Real Life Incident: Failure To Check Status of Valves On Deck Leads to Cargo Overflow

A vessel arrived at the discharge port with a cargo of Methyl Tertiary Butyl Ether (MTBE) with most of the cargo tanks loaded to 98% capacity. The cargo was split in two parcels and was to be discharged separately at same berth, using same manifold connection. On arrival cargo sampling was carried out. During cargo sampling the manual drop valves were opened and pump was started from the cargo control room at slow speed. After completion of sampling, deck crew shut the valves.

On board this ship, all manual valves are tied with rope to indicate they are shut. The duty officer was instructed to carry out independent checks of all valves and lines on deck in order to confirm they were correctly set- up for discharge. Discharging commenced from No 7 port and starboard centre tanks with the chief officer and duty officer present in the cargo control room.

The cargo monitoring system indicated No 7 port centre tank low pressure alarm and the chief officer confirmed with deck crew that the vacuum side of the pressure vacuum (PV) valve for that tank was activated. Following this, another audible alarm sounded and the chief officer assumed it to be the low pressure alarm of No 7 starboard centre tank. However, he failed to check the source of the second audible alarm.

tanker sunset
Image for Representation Purpose only – Photograph by Sergio Ferrazzano


Shortly afterwards the staff on deck informed the cargo control room that one of the PV valves on the forward group of PV stands was lifting. On hearing this, the chief officer immediately checked the status of pressure in forward cargo tanks. Simultaneously, those on deck informed the control room about an escape of cargo from the PV valve of No 1 stbd tank and immediately activated the emergency trip of the cargo pumps from the manifold position. Contingency procedures as listed in the Shipboard Marine Pollution Emergency Plan (SMPEP) were implemented; using company approved PPE, ship staff collected the minor cargo leakage (about 400 litres) from the deck into anti-pollution drums.

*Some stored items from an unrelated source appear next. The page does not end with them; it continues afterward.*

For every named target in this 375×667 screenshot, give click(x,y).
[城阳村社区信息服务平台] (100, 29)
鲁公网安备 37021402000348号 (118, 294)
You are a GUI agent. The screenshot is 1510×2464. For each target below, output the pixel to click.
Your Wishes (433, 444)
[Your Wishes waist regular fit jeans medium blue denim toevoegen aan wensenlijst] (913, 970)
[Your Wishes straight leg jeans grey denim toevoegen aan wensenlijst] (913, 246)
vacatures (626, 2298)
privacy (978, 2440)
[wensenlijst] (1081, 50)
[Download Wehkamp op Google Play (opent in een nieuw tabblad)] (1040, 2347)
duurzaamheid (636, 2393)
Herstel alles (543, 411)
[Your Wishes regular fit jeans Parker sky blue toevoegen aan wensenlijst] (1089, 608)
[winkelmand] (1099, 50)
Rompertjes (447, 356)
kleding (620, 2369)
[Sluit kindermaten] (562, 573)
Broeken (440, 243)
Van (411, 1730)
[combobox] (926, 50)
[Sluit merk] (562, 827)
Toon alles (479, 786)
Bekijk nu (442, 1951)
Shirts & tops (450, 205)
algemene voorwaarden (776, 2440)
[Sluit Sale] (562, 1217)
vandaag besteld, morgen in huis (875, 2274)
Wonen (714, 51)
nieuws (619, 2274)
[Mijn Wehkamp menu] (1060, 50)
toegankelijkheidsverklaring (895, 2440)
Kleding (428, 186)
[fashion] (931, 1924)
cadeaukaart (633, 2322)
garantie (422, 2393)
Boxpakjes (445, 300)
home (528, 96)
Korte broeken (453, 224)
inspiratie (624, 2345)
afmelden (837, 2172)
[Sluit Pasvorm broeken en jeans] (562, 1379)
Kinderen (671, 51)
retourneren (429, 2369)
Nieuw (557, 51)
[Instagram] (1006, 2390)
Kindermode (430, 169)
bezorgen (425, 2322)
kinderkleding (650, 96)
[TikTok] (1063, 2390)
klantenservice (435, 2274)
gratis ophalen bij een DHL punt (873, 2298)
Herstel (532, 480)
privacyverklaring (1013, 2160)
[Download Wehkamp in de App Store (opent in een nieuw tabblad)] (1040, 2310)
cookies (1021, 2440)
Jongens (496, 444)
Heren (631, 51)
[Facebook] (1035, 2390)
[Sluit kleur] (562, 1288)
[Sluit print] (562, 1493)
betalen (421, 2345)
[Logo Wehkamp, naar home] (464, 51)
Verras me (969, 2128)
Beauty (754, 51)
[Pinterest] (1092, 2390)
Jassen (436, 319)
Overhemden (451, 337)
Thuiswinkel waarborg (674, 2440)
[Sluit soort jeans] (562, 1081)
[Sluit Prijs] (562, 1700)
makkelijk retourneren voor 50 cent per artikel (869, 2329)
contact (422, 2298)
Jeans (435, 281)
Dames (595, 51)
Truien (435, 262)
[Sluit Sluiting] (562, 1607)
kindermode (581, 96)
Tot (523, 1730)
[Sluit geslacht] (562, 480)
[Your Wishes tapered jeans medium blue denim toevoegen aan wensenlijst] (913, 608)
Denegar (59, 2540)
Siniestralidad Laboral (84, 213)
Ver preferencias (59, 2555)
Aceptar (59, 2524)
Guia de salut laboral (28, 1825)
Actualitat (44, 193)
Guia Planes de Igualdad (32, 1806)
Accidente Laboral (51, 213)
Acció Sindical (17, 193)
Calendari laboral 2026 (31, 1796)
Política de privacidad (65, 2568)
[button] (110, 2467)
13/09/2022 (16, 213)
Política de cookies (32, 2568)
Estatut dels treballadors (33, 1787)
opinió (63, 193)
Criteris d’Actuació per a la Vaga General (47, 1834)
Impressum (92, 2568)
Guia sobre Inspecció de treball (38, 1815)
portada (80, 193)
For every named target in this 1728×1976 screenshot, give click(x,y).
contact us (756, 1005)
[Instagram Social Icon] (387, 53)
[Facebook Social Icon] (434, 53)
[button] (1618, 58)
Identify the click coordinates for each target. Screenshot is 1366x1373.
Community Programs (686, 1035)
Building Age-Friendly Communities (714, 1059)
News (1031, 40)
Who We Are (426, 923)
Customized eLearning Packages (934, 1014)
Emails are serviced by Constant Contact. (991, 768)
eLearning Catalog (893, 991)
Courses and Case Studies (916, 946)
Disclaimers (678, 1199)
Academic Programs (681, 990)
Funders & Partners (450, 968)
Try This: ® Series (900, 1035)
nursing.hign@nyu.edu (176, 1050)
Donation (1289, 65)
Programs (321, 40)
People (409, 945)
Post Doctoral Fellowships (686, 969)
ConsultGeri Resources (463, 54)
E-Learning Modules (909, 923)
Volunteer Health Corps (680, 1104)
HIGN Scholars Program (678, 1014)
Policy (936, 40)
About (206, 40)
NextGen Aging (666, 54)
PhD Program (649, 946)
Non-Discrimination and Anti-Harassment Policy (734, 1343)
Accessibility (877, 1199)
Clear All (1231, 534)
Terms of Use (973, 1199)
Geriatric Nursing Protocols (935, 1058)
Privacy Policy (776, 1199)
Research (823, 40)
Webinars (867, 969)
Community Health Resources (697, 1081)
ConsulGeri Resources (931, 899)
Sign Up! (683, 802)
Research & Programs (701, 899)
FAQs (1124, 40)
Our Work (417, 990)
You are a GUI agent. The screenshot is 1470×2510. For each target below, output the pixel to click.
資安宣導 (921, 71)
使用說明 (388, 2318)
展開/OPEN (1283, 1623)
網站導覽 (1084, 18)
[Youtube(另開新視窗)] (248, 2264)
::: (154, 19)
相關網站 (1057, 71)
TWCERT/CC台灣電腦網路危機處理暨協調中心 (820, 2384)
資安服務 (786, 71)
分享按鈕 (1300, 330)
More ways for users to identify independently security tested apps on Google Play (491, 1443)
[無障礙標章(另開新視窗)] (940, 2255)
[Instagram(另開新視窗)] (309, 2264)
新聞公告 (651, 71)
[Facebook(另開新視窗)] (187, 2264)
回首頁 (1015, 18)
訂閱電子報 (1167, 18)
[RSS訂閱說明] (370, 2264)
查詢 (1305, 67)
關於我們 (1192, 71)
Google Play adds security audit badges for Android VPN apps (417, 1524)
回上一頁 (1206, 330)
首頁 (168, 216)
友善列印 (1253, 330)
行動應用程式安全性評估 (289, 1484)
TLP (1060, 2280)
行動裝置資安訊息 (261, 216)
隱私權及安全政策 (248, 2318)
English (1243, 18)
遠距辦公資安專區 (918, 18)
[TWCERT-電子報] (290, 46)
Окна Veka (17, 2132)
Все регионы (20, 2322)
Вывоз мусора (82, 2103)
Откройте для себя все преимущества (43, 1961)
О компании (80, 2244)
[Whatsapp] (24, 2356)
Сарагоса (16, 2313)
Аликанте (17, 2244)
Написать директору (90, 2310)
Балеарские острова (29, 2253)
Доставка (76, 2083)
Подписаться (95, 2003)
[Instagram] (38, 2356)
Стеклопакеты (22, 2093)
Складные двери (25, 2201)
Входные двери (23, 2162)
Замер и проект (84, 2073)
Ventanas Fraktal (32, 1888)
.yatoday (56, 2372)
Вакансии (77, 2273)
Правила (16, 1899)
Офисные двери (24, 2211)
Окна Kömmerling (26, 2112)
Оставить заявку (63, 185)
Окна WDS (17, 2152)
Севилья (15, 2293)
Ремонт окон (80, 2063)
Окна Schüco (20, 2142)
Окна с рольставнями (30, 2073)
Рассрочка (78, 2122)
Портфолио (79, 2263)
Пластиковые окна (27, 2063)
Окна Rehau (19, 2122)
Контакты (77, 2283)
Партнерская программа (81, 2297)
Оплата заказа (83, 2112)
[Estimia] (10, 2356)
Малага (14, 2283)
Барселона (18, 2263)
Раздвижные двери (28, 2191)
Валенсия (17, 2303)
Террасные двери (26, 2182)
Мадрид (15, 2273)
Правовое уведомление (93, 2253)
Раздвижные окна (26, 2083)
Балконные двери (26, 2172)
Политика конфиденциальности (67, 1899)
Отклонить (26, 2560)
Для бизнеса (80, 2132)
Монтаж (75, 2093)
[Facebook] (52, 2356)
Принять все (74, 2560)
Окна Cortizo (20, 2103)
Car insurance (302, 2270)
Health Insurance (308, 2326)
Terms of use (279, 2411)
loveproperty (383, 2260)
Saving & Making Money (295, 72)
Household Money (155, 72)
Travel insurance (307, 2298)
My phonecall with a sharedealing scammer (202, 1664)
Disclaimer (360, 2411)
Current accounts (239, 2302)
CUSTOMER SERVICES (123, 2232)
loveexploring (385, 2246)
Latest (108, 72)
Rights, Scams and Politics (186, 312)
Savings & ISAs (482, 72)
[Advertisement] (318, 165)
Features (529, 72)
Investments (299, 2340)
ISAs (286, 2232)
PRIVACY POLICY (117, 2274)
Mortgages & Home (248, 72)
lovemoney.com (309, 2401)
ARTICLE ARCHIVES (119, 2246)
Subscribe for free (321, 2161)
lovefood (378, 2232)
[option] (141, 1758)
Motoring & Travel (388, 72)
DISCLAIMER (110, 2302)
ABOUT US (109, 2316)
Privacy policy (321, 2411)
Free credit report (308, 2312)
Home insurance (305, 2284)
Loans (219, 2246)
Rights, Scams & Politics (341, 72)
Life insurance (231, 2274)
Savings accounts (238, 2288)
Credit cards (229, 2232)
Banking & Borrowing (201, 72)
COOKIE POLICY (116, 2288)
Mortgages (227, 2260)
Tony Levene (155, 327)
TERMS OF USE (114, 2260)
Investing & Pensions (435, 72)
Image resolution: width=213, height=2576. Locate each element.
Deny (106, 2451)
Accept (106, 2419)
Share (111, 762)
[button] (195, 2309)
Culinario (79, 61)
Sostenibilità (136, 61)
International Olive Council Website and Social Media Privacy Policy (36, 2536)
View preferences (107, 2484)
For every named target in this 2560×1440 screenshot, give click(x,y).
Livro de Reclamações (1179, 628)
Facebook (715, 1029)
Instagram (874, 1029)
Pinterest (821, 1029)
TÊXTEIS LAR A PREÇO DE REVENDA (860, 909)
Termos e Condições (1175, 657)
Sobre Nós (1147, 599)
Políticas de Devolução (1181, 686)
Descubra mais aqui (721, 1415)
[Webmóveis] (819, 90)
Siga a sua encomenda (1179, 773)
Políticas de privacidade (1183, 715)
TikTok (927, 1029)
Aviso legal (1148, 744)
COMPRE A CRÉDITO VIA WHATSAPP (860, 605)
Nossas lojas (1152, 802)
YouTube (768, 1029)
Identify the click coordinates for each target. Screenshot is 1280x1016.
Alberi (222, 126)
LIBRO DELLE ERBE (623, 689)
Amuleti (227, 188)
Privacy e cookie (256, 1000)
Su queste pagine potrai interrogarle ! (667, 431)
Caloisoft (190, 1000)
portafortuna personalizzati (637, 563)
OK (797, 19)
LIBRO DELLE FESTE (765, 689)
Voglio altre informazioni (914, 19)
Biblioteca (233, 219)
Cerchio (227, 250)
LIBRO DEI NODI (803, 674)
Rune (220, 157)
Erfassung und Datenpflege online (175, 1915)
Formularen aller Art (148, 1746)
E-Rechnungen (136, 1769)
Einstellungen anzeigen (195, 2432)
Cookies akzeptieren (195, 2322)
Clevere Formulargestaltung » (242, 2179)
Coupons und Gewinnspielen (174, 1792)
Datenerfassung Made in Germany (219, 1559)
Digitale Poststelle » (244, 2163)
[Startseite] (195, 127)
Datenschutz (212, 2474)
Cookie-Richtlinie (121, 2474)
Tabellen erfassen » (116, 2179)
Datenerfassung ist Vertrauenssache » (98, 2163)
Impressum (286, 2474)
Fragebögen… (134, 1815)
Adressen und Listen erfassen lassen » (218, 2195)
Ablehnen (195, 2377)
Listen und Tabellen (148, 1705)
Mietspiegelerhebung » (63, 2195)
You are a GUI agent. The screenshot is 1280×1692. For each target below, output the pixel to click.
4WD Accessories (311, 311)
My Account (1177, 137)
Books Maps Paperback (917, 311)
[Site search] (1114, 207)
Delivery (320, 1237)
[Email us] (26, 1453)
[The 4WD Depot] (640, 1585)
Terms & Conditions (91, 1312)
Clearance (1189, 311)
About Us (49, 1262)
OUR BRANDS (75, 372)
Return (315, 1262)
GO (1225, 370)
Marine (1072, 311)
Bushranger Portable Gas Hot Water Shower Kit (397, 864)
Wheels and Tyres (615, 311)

The cargo spillage was contained on board the vessel.

On completion of the clean-up operations, the chief officer and Master investigated the status of all lines and valves on deck. They noted that No 1 stbd tank drop valve was not fully shut, although a rope was tied to the valve wheel, indicating that it was fully shut.


1. Prior to commencement of discharge operations, ship staff had opened all manifold valves on the cargo line of the MTBE cargo. This led to undue pressurising of cargo lines for all cargo tanks loaded with MTBE cargo and No 1 stbd tank filling up causing escape of cargo onto the deck through the PV Valve.
2. As No 1 stbd tank was at 98% full and at alarm level, no further alarm was generated in the control room indicating the filling of the tank.
3. The high pressure alarm from No 1 tank was overlooked by chief officer in the control room, assuming it to be the low pressure alarm from No 7 stbd.
4. The action of deck team at the manifold was correct; immediately activating the emergency stop.
5. After re-checking the complete cargo system, discharge operations were resumed with all standard Company and Industry procedures in place.

Root cause/contributory actions:

1. Human error: Crew member failed to close the drop valve of No 1 stbd tank correctly after completion of sampling.
2. Human error: Chief officer failed to correctly identify the source of audible alarm in cargo control room.
3. Incorrect Tanker Practice: Additional valves were opened up which were not required.
4. Incorrect Tanker Practice: failure to check physically the status of manual valves on deck.

Corrective actions taken:
1. On board in-depth investigations and analysis of incident. Incorrect shipboard cargo operations processes were identified and preventive actions implemented.
2. Training workshop in basic tanker safety held onboard with the deck staff.
3. Master has been advised to carry out in-depth tanker operation training using safety DVDs.
4. Ship staff advised to stop the incorrect practice of using ropes to ‘visually’ verify the status of manual valves on deck. They should always physically verify status (open/close) of manual valves and sight the valve indicators to double check the status.
5. Initial cargo line and valve set-up should be verified by chief officer independent of previous checks, as per company Chemical Tanker Manual.